Calexico
Garden Ruin
Few bands strive for a sound that is both original and entirely immersed in landscape. The music of Calexico mirrors the complexities and evolution of the Sonoran Desert. What was once a dusty expanse of small towns, sky-island mountain ranges and endless vistas of cacti, Arizona's Sonoran Desert is rapidly being converted into a dense urban environment. And though there are still many open expanses, this changing desert environment is coming into a new reality. For every saguaro there's a new house with a swimming pool. For every dirt road a multi-lane highway is being built. Growth, for better or worse, reveals itself as a theme.
Reflecting on this growth is Calexico's newest release, Garden Ruin, a sleeker, cleaner, divergence from its previous recordings. With Garden Ruin, the group has replaced some of the sound that had aligned it with the harshness of the desert with a sound that is a bit more palatable, perhaps described metaphorically as supplying an old pickup with an air conditioner. It is Calexico's most accessible album and also a testament of its ability to continually evolve and change with its surrounding environments.

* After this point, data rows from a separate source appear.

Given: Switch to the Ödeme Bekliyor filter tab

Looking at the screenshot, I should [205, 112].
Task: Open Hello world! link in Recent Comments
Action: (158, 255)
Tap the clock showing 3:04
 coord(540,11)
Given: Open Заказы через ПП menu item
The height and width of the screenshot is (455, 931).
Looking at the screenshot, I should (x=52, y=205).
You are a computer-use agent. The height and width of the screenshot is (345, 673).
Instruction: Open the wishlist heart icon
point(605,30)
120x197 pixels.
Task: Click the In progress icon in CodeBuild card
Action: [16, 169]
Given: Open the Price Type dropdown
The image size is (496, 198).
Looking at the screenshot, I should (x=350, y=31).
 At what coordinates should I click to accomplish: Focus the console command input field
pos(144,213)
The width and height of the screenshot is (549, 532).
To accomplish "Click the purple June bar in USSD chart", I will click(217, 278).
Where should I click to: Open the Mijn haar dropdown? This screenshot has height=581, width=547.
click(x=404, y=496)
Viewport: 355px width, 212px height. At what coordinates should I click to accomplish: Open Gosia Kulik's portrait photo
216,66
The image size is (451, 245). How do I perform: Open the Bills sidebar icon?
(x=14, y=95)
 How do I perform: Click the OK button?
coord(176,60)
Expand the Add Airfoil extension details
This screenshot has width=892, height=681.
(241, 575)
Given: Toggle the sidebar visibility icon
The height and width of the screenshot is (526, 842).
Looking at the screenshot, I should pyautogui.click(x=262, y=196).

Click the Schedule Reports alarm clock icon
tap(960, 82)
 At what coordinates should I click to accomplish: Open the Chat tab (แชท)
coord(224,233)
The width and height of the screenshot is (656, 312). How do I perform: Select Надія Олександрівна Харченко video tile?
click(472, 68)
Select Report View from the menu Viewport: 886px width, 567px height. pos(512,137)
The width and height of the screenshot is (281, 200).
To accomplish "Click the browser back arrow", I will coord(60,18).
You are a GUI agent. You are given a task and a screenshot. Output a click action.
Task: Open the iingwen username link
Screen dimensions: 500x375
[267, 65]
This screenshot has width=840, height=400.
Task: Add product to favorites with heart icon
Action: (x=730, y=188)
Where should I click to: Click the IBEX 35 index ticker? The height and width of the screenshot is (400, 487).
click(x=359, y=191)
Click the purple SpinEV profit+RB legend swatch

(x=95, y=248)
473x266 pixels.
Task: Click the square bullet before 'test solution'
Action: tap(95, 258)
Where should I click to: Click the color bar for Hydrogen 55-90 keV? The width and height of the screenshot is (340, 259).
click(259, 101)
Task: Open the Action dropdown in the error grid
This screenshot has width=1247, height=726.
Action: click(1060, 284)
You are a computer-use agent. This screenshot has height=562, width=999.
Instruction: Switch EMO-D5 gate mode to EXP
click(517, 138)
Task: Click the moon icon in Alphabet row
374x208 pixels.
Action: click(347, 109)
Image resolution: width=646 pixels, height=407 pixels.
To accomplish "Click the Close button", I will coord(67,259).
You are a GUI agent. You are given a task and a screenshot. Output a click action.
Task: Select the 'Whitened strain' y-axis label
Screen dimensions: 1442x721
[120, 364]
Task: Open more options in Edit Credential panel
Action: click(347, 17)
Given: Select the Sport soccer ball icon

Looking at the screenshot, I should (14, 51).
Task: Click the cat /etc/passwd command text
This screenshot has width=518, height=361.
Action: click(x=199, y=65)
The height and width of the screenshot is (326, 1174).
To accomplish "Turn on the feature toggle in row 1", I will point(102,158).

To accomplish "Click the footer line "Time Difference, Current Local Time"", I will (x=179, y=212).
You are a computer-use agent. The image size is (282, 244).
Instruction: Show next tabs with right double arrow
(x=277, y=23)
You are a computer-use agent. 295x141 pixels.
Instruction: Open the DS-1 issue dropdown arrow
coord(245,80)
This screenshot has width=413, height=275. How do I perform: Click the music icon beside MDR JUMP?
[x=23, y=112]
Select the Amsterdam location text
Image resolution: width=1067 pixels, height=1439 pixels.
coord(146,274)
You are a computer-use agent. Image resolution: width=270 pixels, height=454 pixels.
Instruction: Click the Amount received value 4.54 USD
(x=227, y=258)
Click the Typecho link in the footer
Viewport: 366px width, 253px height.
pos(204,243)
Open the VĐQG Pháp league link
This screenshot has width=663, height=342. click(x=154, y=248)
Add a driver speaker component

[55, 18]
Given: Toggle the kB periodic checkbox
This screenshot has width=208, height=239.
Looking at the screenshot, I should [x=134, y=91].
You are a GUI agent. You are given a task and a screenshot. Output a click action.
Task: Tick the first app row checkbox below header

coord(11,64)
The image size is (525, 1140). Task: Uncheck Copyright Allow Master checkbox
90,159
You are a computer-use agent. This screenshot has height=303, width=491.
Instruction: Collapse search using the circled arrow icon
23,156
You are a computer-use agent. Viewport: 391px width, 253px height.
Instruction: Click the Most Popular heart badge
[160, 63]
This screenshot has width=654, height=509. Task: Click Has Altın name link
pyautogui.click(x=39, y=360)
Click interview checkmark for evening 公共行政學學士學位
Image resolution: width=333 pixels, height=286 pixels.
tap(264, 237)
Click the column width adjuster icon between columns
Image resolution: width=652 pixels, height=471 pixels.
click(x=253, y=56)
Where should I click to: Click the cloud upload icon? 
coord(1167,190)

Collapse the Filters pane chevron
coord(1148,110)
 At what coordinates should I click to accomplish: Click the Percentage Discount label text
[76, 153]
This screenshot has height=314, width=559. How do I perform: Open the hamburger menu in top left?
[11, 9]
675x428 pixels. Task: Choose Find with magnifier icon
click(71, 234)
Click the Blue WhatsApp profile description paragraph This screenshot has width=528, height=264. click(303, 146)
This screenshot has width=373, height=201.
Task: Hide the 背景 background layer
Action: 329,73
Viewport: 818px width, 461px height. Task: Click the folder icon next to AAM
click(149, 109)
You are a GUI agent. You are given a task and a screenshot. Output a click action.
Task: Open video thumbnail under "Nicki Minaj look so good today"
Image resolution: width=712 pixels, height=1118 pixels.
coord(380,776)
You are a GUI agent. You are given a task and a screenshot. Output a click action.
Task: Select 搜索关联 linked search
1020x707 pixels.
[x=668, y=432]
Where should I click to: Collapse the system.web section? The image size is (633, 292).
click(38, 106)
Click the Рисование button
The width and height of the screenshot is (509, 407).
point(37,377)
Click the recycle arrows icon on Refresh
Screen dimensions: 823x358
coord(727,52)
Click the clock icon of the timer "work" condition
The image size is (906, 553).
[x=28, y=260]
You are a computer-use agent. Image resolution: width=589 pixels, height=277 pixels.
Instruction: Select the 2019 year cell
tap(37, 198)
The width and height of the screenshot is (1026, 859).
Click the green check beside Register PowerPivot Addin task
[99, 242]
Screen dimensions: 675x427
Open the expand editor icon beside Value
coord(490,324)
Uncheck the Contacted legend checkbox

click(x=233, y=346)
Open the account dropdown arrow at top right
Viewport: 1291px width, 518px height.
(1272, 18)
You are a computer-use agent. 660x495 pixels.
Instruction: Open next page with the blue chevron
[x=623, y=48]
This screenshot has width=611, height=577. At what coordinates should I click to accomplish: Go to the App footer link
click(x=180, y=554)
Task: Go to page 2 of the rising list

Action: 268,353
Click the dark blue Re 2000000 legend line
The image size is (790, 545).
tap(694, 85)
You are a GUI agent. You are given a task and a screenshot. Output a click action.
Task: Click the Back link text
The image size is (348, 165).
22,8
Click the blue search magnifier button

Joey Burns and John Convertino form the core of Calexico. The two met in Los Angeles in the early 90s where they played with Howe Gelb in the experimental rock group Giant Sand. In 1994, Burns and Convertino moved to Tuscon where they quickly teamed up with Bill Elm to form the Friends of Dean Martinez. After a couple of years playing as Friends of Dean Martinez, in 1996 the three parted ways and Burns and Convertino formed Spoke (later changing the name to Calexico). A growing success, Calexico now tours extensively and has a large following in Europe; it was a German label that signed the group to its first a record deal. Calexico has recorded many albums over the years, with a few reaching critical acclaim and success.
Its 1998 concept album, The Black Light, recordings about the desert of Arizona and northern Mexico, was called one of the best records of the year in a Wall Street Journal review.
Over the next five years, despite frequent releases of new work, Calexico limited many releases to distribution only at live shows. In 2003, Calexico released Feast of Wire, the album that turned me onto Calexico, a riveting collage of songs that explores the pulse and soul of the Southwest.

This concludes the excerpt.